§ Your instructions
Output the entries as they appear, skipping images.

§ Data to use
═══
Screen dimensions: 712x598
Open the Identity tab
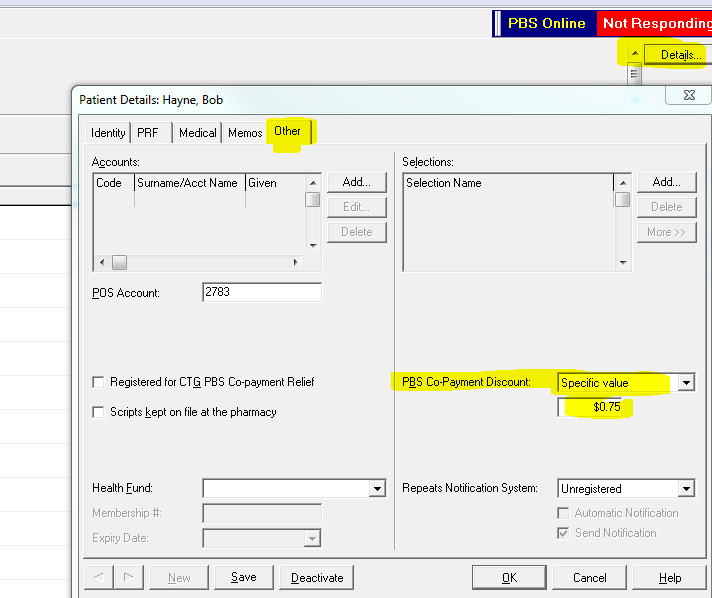click(x=108, y=133)
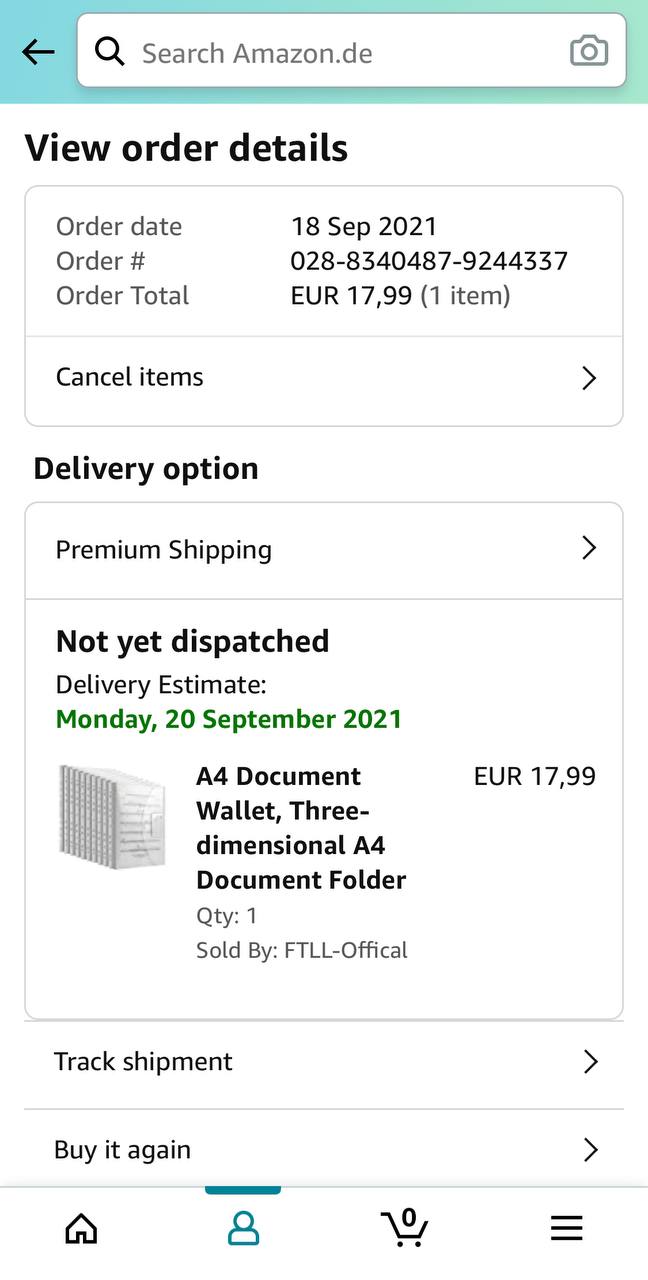This screenshot has height=1280, width=648.
Task: Go to the Home tab icon
Action: click(81, 1228)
═══
§ Solution
Screen dimensions: 712x598
Open the Identity tab
click(x=108, y=133)
This screenshot has height=1280, width=648.
Task: Go to the Home tab icon
Action: click(81, 1228)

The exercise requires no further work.